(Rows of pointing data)
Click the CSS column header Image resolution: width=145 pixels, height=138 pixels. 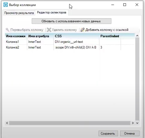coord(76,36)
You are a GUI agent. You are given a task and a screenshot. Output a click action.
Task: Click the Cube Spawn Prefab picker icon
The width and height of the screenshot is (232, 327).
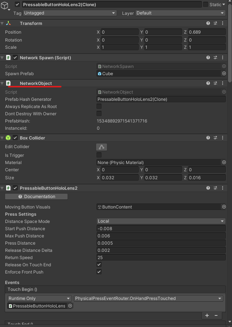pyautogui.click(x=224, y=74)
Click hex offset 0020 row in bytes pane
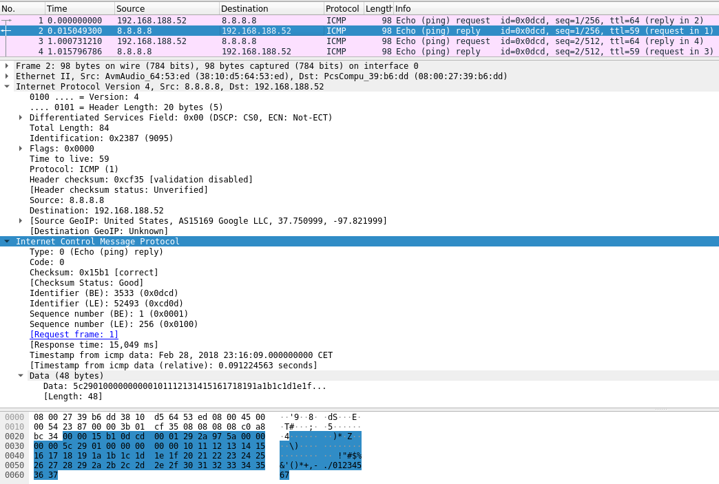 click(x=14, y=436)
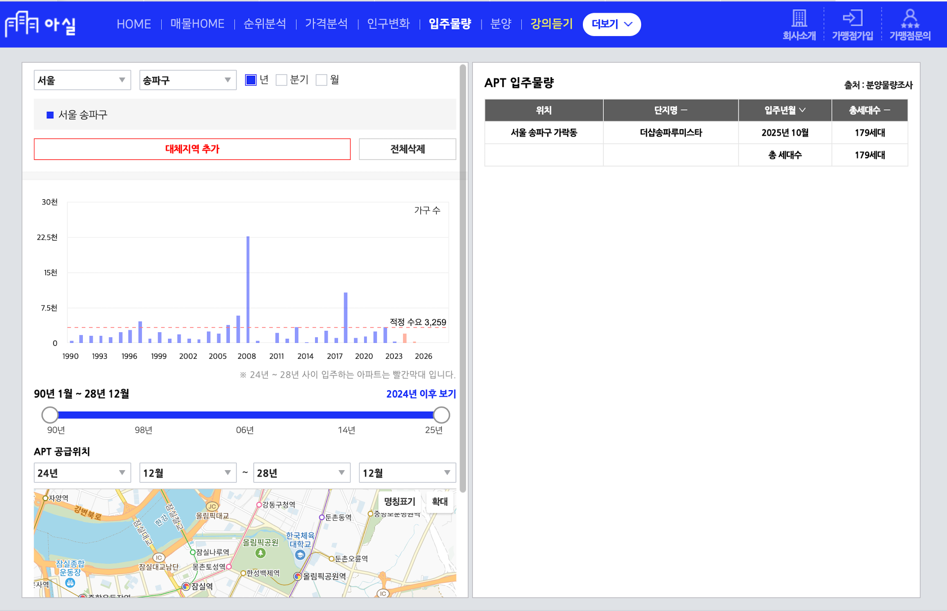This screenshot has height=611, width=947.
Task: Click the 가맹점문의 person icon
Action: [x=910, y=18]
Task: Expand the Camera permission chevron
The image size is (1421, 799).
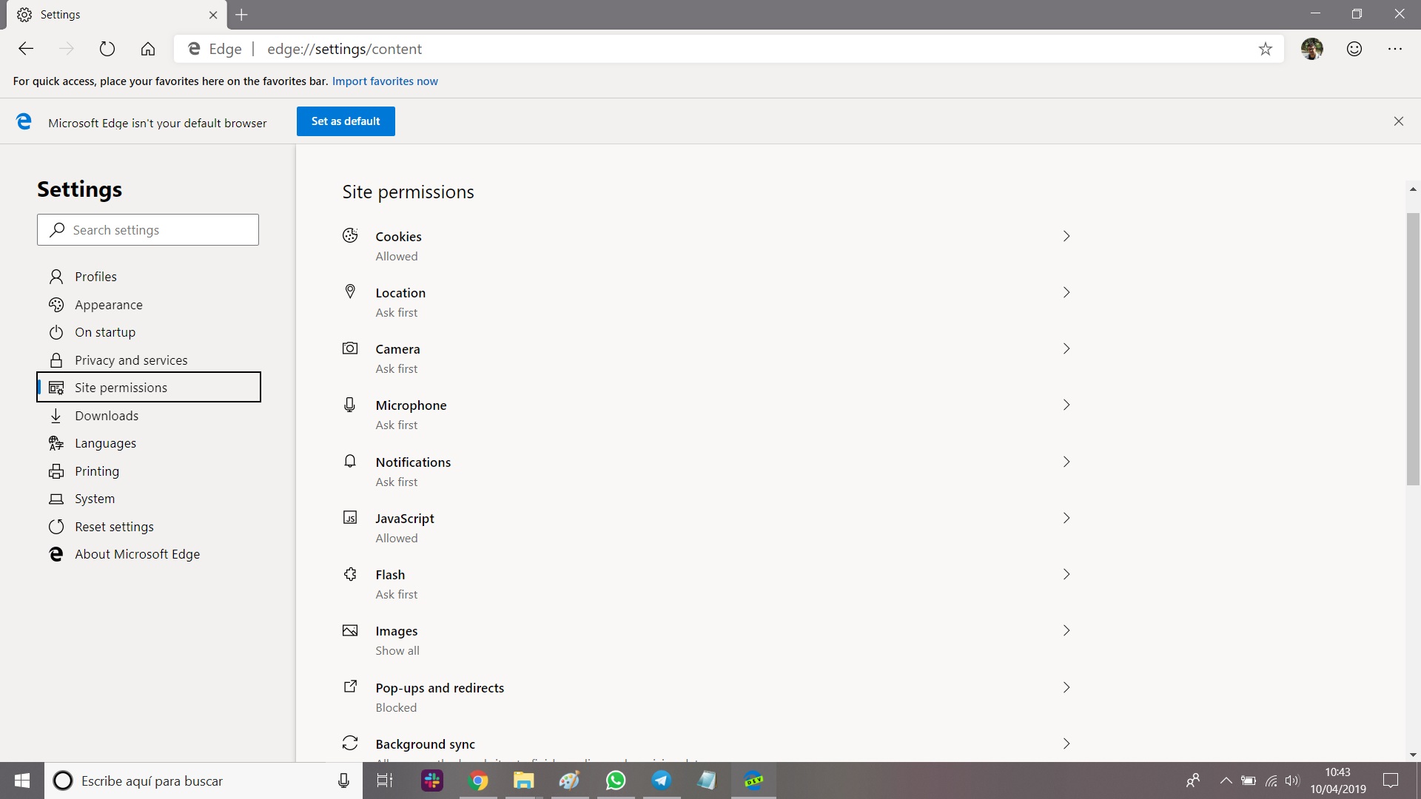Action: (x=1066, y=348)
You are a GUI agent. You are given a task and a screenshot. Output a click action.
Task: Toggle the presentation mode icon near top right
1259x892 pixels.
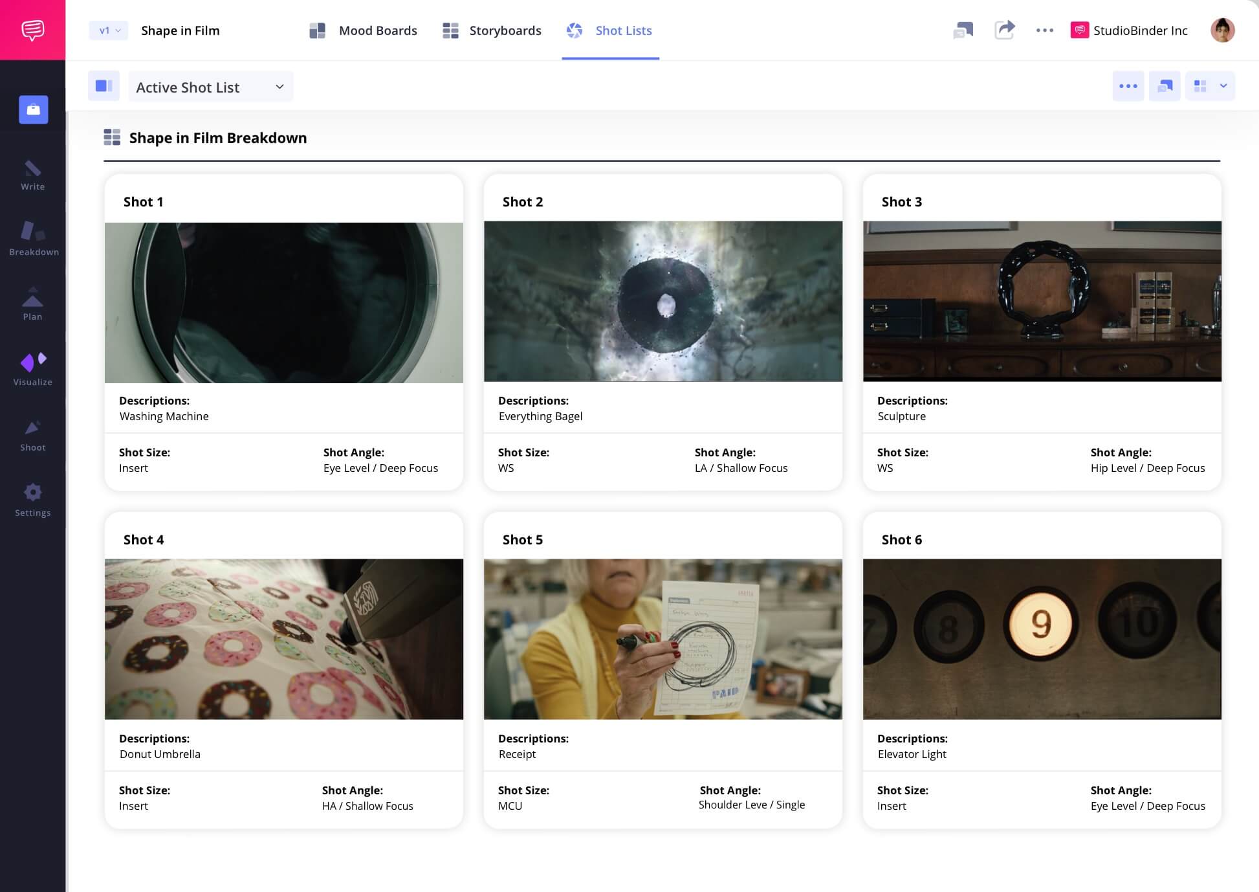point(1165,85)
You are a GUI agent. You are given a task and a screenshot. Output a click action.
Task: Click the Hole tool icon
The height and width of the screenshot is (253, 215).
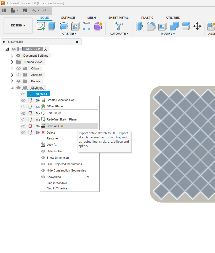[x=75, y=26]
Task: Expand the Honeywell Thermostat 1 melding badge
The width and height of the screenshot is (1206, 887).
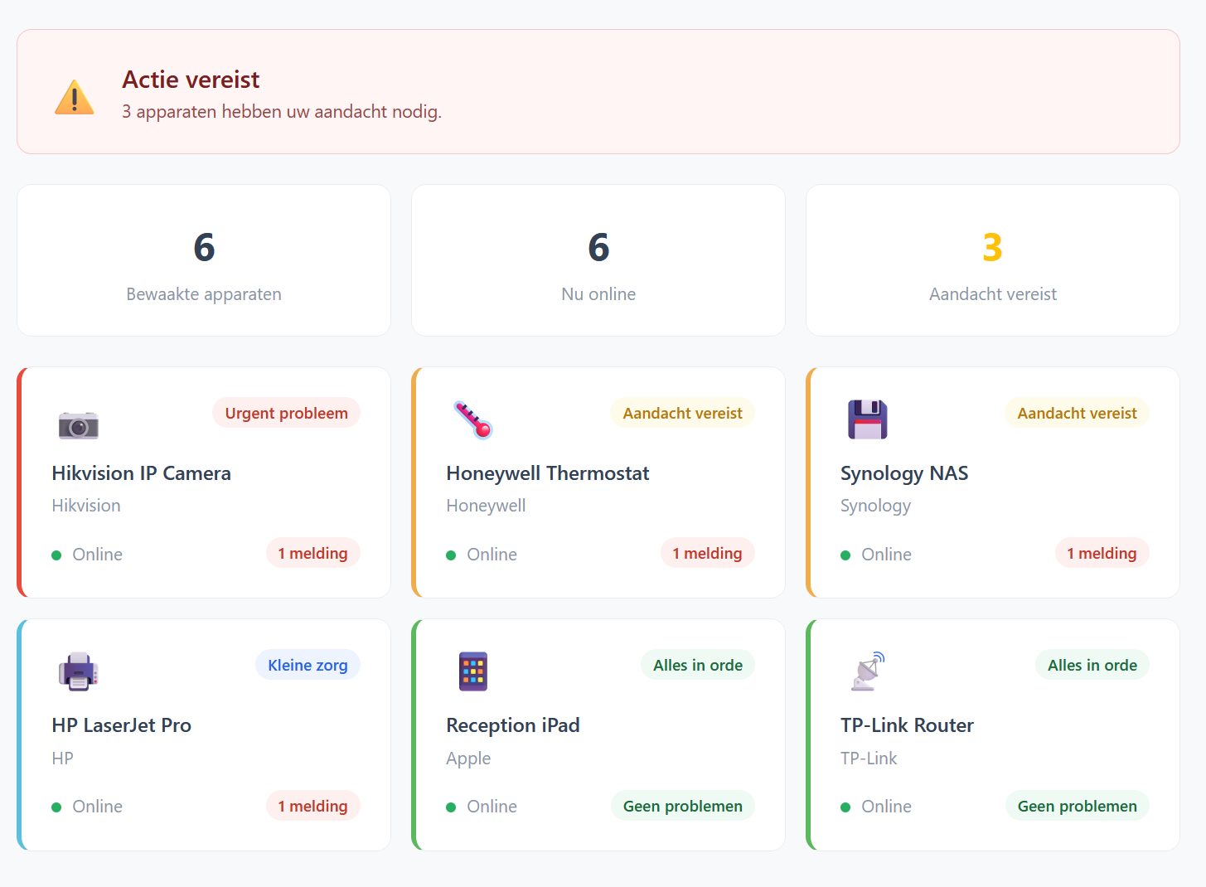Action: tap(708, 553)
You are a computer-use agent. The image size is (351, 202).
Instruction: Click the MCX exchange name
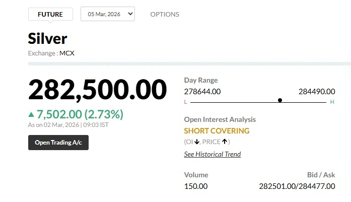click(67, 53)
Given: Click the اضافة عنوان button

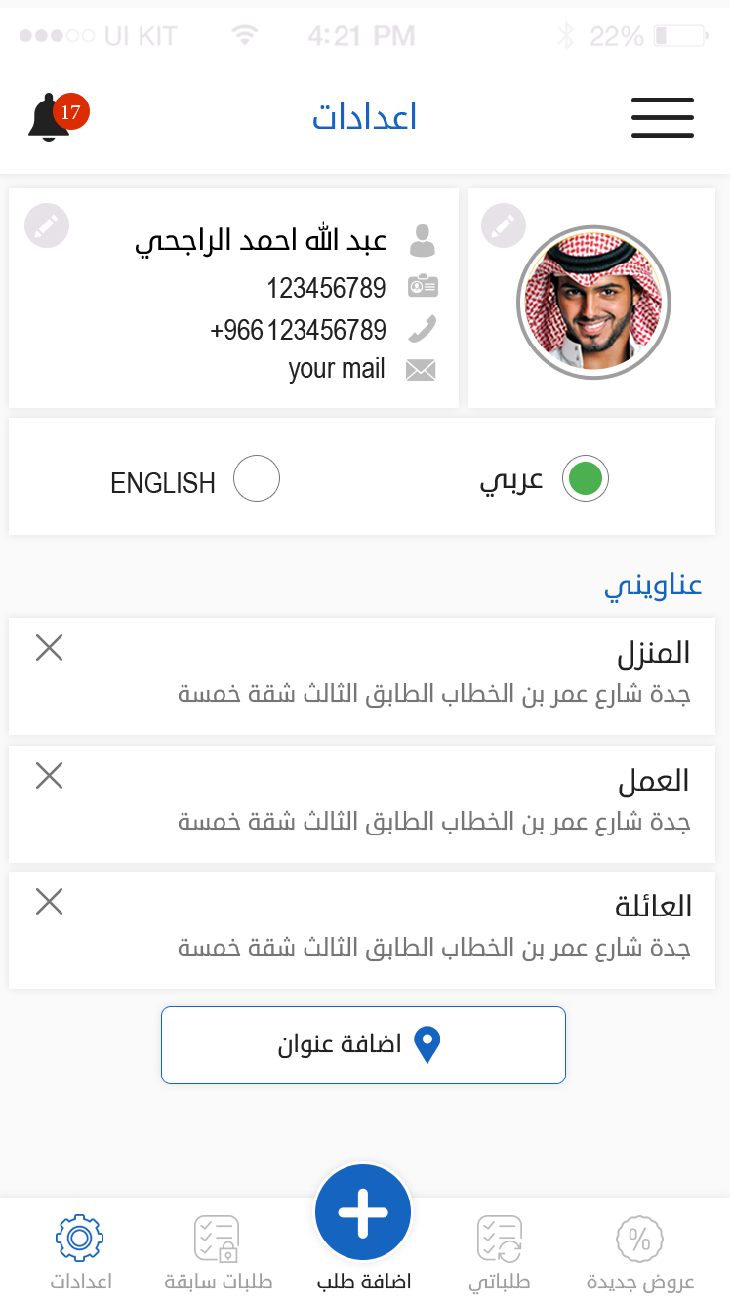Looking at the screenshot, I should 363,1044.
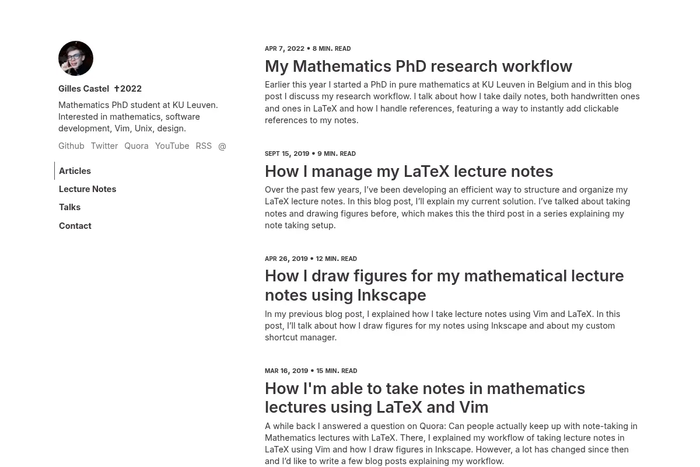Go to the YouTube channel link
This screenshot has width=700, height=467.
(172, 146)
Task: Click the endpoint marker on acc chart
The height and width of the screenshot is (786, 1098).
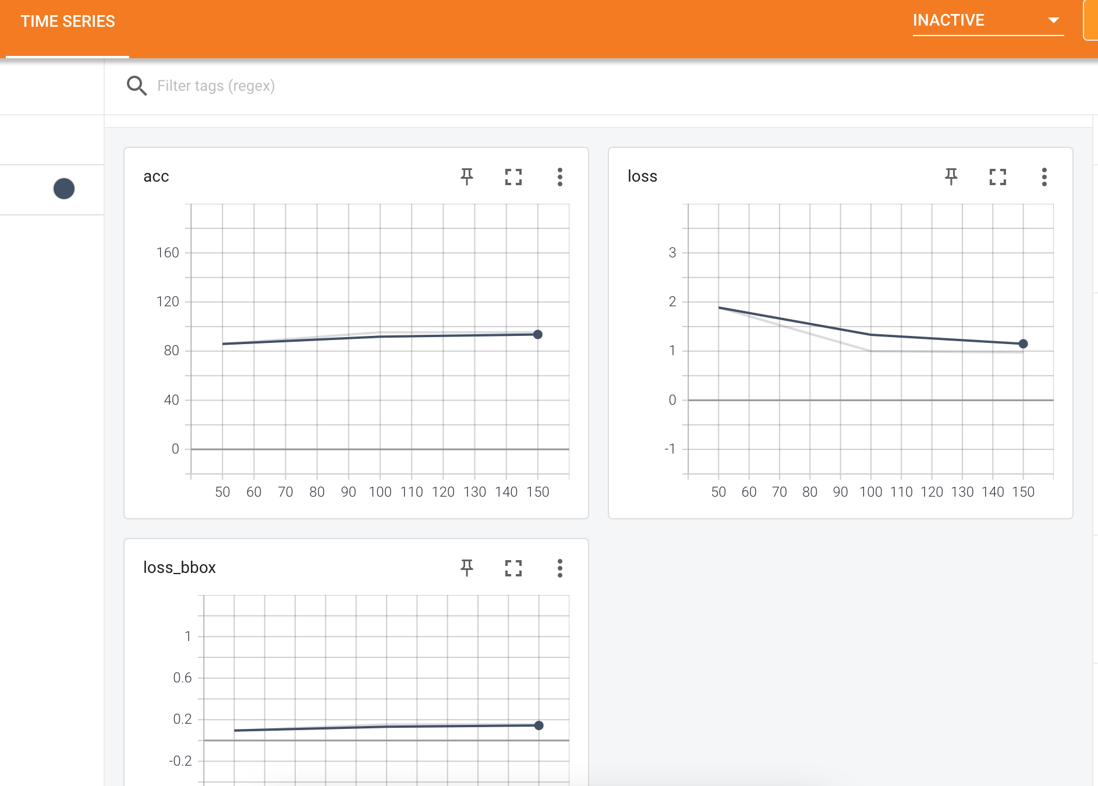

**GIVEN INSTRUCTION**.
Reproduce the items verbatim from the line containing "You are a computer-use" through the end of the items, with both ends included. Leave the pictures out of your copy.

**RESULT OF THE TASK**.
You are a computer-use agent. The image size is (351, 202).
Instruction: Click the MCX exchange name
click(67, 53)
Given: Click the اضافة عنوان button

Looking at the screenshot, I should 363,1044.
Go to the YouTube channel link
This screenshot has width=700, height=467.
(172, 146)
Task: Click the endpoint marker on acc chart
The height and width of the screenshot is (786, 1098).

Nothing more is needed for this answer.